Source data:

|---|

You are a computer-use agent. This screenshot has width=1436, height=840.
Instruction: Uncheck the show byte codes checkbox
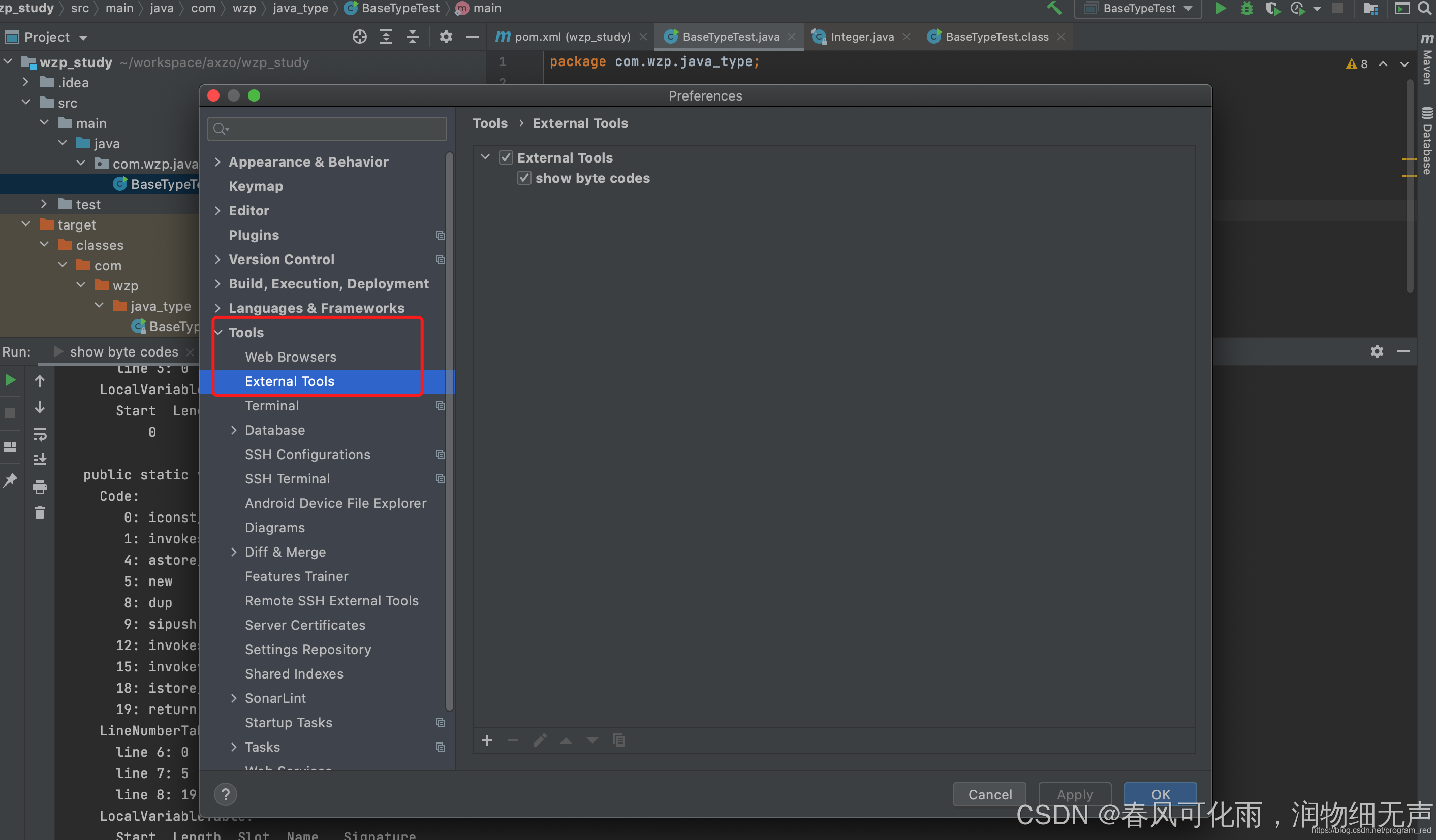524,178
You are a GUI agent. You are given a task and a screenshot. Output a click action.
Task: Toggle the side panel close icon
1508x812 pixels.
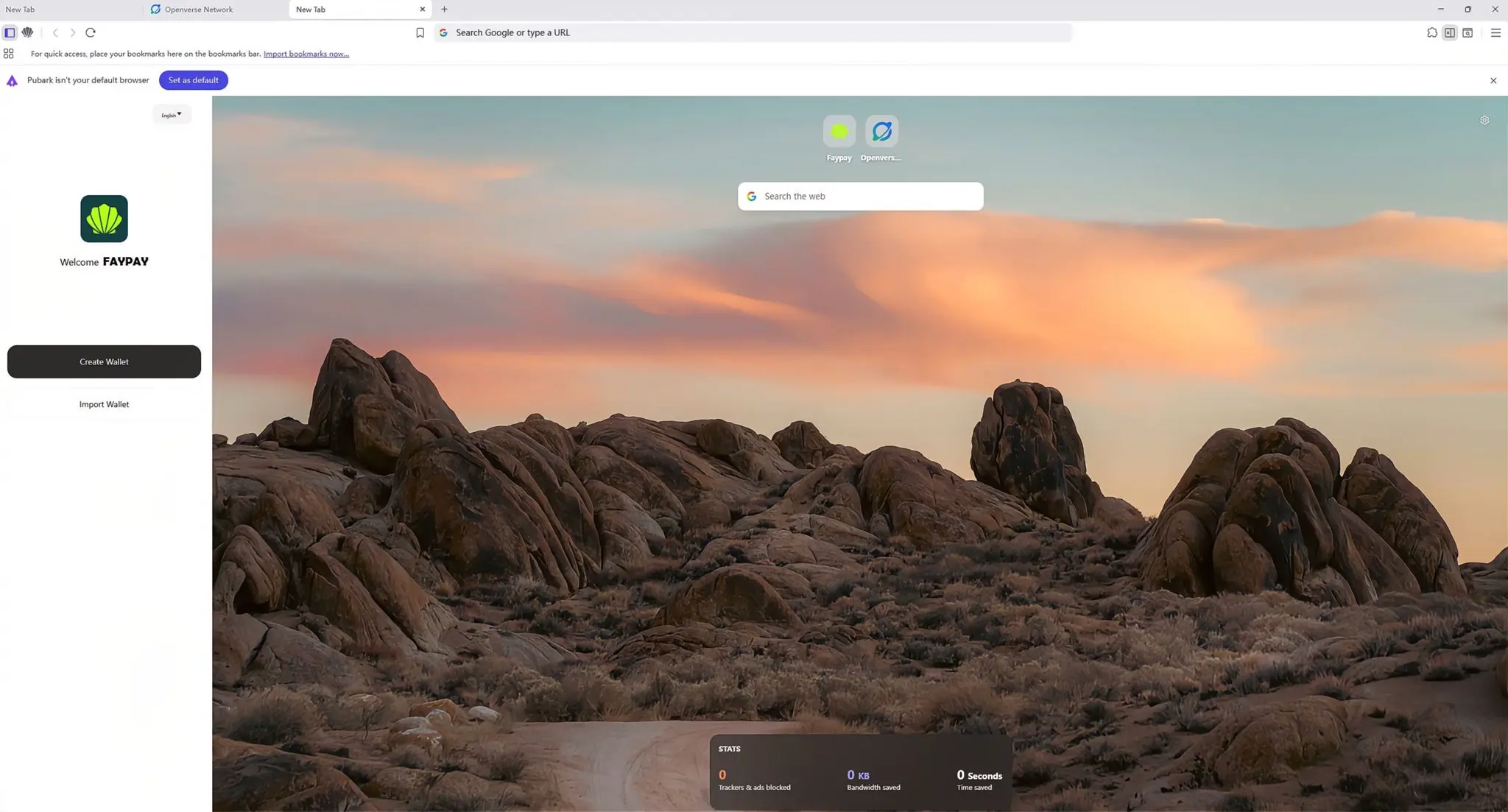click(1449, 32)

|---|

Given task:
Repeat the lines of each item above word for word, leaving out the pictures.

Worked answer:
You are a computer-use agent. This screenshot has width=1436, height=840.
Instruction: Uncheck the show byte codes checkbox
524,178
You are a GUI agent. You are given a task and a screenshot. Output a click action.
Task: Toggle the side panel close icon
1508x812 pixels.
click(1449, 32)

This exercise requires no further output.